(Exercise data Opens)

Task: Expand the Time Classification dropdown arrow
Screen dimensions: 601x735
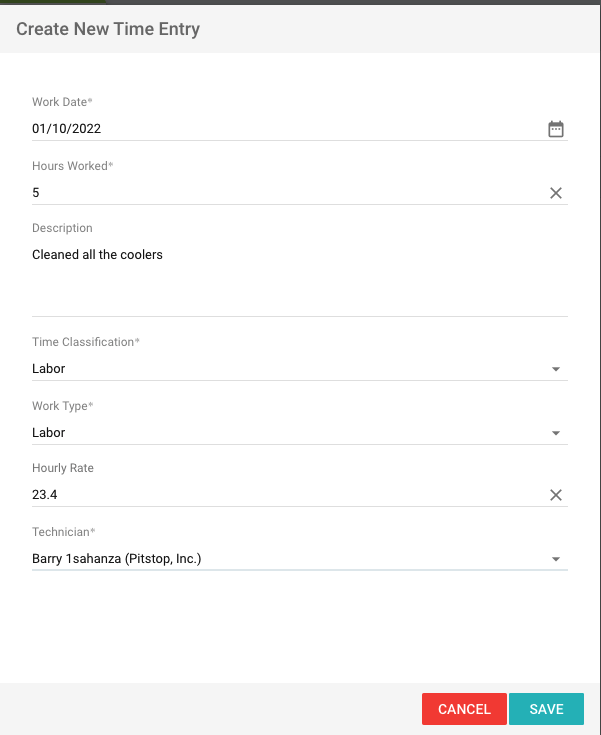Action: click(556, 369)
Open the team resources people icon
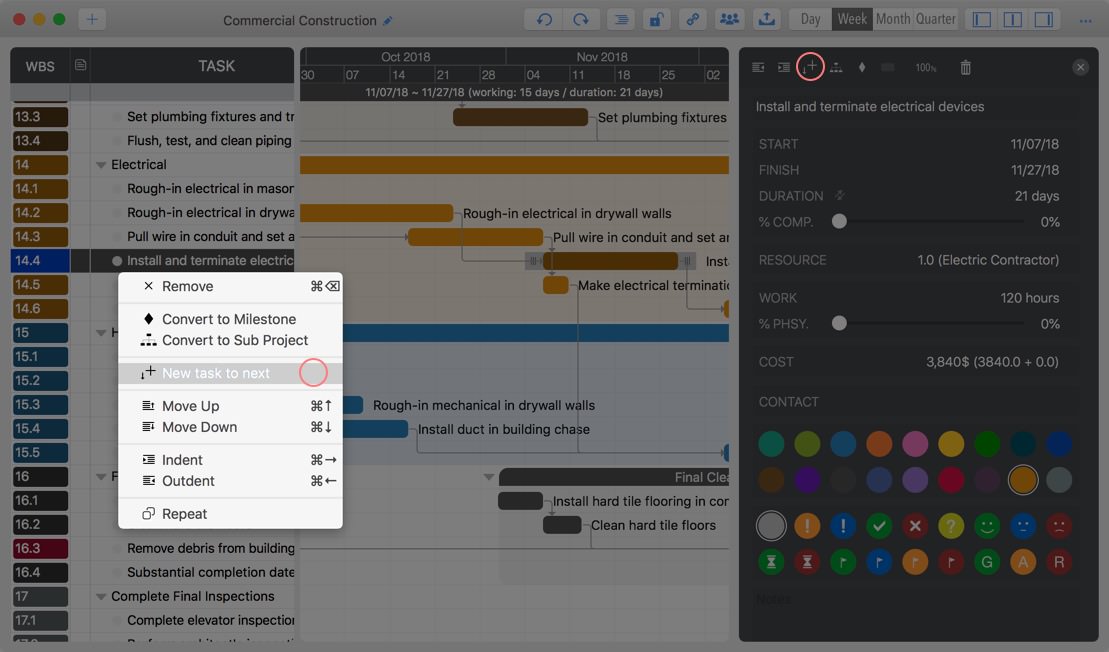The image size is (1109, 652). [730, 19]
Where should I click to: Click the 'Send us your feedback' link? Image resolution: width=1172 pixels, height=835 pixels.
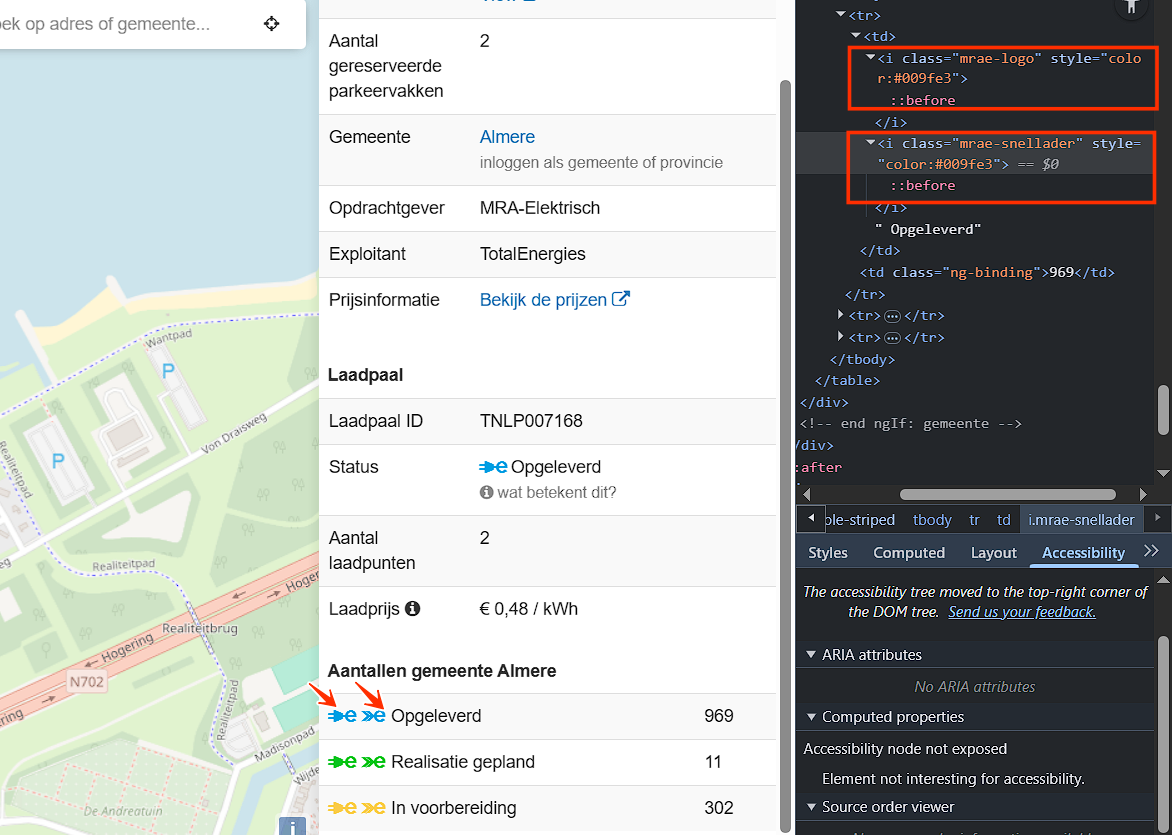point(1021,612)
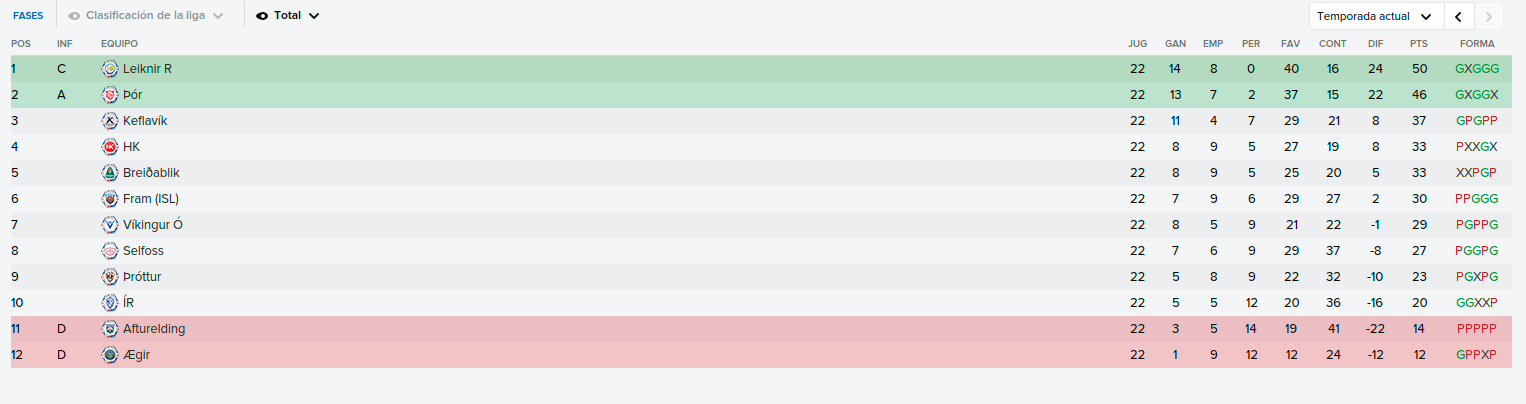Open the Fram (ISL) team link

[151, 199]

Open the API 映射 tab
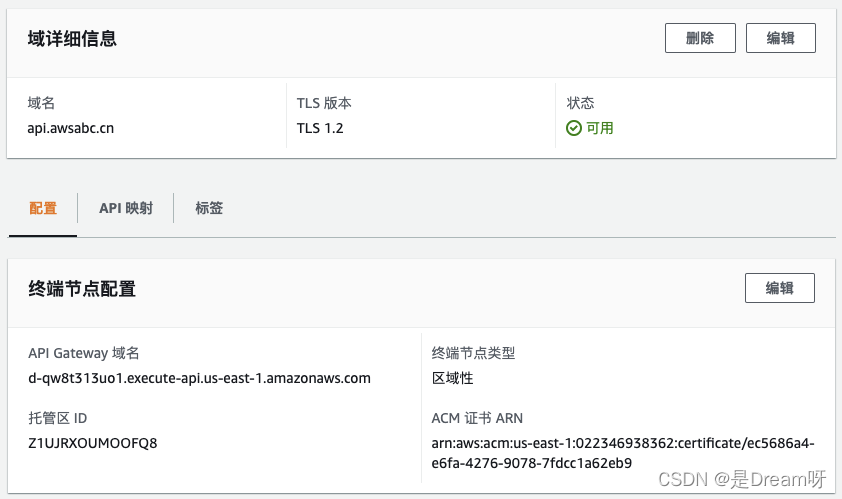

(Exercise data Closes)

- _Required work_
Each line from the one with "Where should I" through the end of the entries should be reproduced exactly. Leave out the pictures.

- _Solution_
Where should I click to: Click the 'Send us your feedback' link? Image resolution: width=1172 pixels, height=835 pixels.
point(1021,612)
Open the Fram (ISL) team link

[151, 199]

Open the API 映射 tab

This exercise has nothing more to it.